Grace Jones and dope electro beats

I’ve listened to I don’t know how many records this week and have added well over a hundred songs to my music library as a result. I bought so many Moog albums it was ridiculous. I’m actually working on something about Moog albums for my other site that I hope you’ll find interesting.

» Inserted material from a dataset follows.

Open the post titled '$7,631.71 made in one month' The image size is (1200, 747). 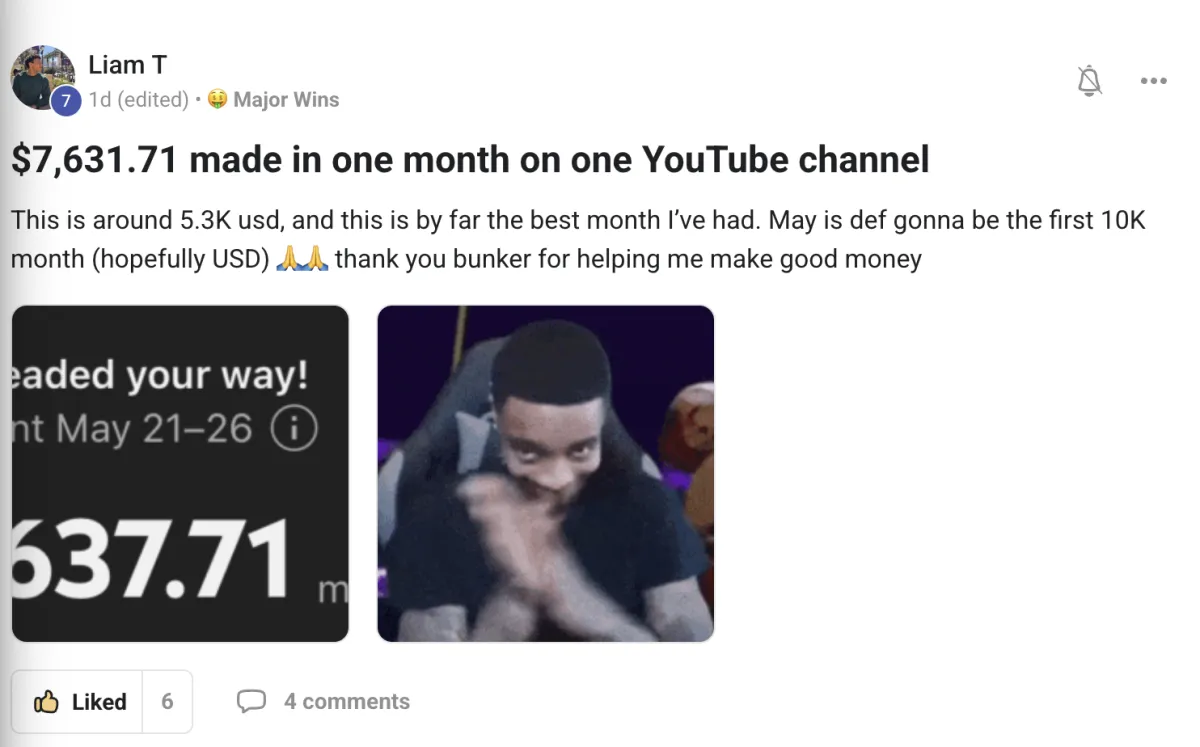pyautogui.click(x=470, y=159)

I was going to write a guide to Osaka record stores, but I just didn’t have enough time to really dig into that place. I don’t want to half-ass it. I’m going to try and re-visit that city sometime soon, hopefully with a couple of visits under my belt I’ll be able to piece something together. There are a lot of amazing stores there, but also a lot of crap stores as well. Fortunately, most of the worst stores looked relatively new, so hopefully they’ll get their shit together or go out of business before they sully the good name of that wonderful city.

Now electro.

 

Grace Jones
Party Girl (Extended Remix)
Party Girl (Dub)
This was the one track by a mainstream artist that I found while shopping for records in Osaka. While my interest in crate digging for 12″ singles has waned in recent years (mostly because I literally have nearly every 12″ single I could ever want), I’m always on the lookout for more epicness by her majesty Grace Jones. In what turned out to be a theme for tonight’s post, “Party Girl” is a sparse electronic dance jam, very typical of Grace’s awesome 80s work. It was produced by Nile Rodgers, so yeah, it’s good.

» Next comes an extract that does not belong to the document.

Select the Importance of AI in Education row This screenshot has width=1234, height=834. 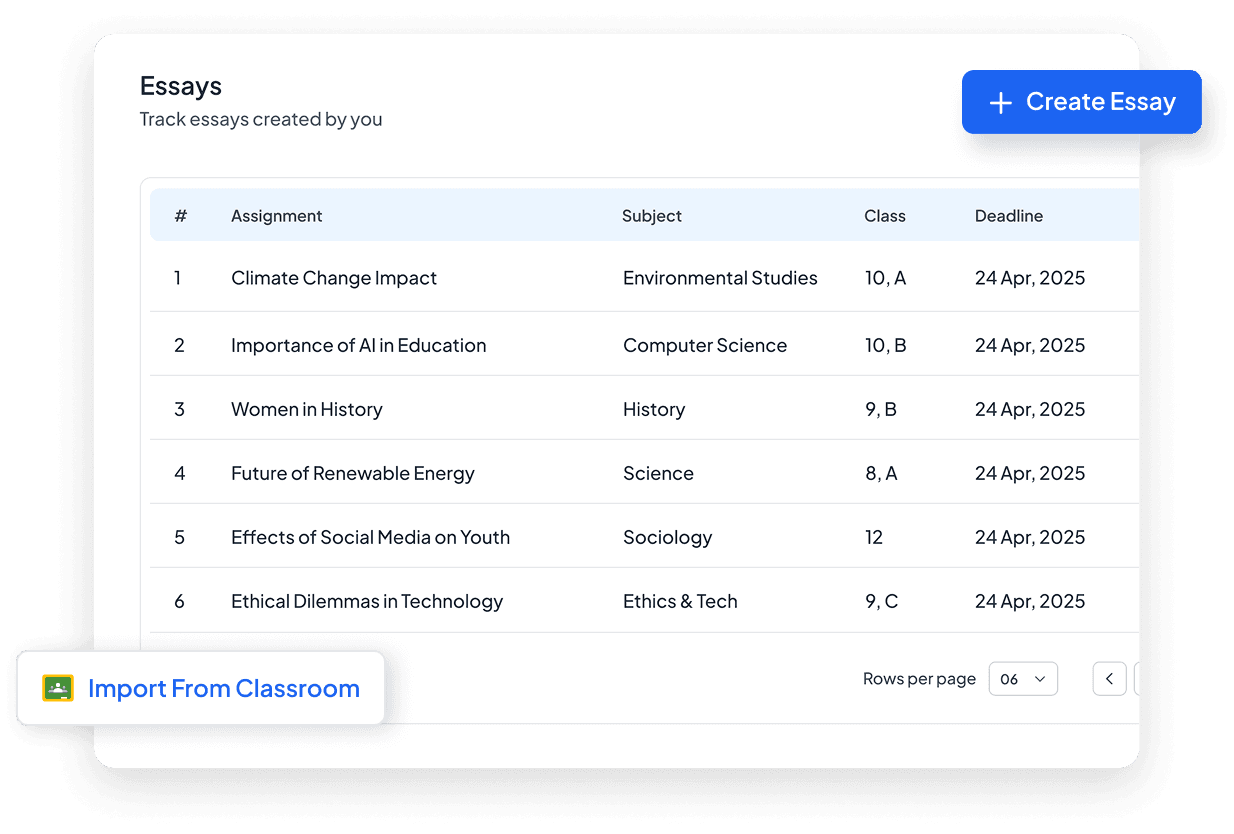click(x=358, y=345)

Mya & The Mirror – Hesitation
Gina & The Flex – I Wanna Believe
I found both of these excellent tracks on a compilation called Fuzz Dance. The 12″ had four tracks in total, the other two being “Problemes d’Amour” by the legendary Alexander Robotnick and the absolutely brilliant “Check-Out Five” by Naif Orchestra. Both of those tracks have been re-issued many times over and are actually in-print at several digital storefronts, so I suggest checking them out.

These tracks haven’t had the same fortune, and have fallen into an even greater level of obscurity than the other ones. And that’s a shame, they’re dope electro/italo-disco cuts from the mid-80s that really exemplify how fun and wonderful that genre can be. Super upbeat, great grooves, amazing production, these tracks are tight as hell. I miss this type of dance music, it’s one of the reasons I’ve fallen hard off of the current EDM scene. It’s so big and the beats are overpowering. I feel that dance audiences today feel like they need a constant BOOM BOOM BOOM beat in order to dance. But they don’t! Minimal tracks like this prove that sometimes less is more. You just need a groove, man. I wonder if any gay dance clubs in Tokyo have a retro night…

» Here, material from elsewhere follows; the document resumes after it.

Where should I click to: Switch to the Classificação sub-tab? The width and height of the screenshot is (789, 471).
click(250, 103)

Both of these acts didn’t really exist. They were manufactured names for producers. Mya & The Mirror is actually producer Maurizio Dami, featuring vocals by Mya Fracassini. Dami’s done a shitload of stuff over the years, while it appears that Mya went on to work in opera. The people being Gina & The Flexix were Gianni Sangalli, Marzio Benelli, and Giancarlo Bigazzi. Like Dami, they all produced, wrote and worked on dozens of dance tracks under countless aliases an in countless group projects.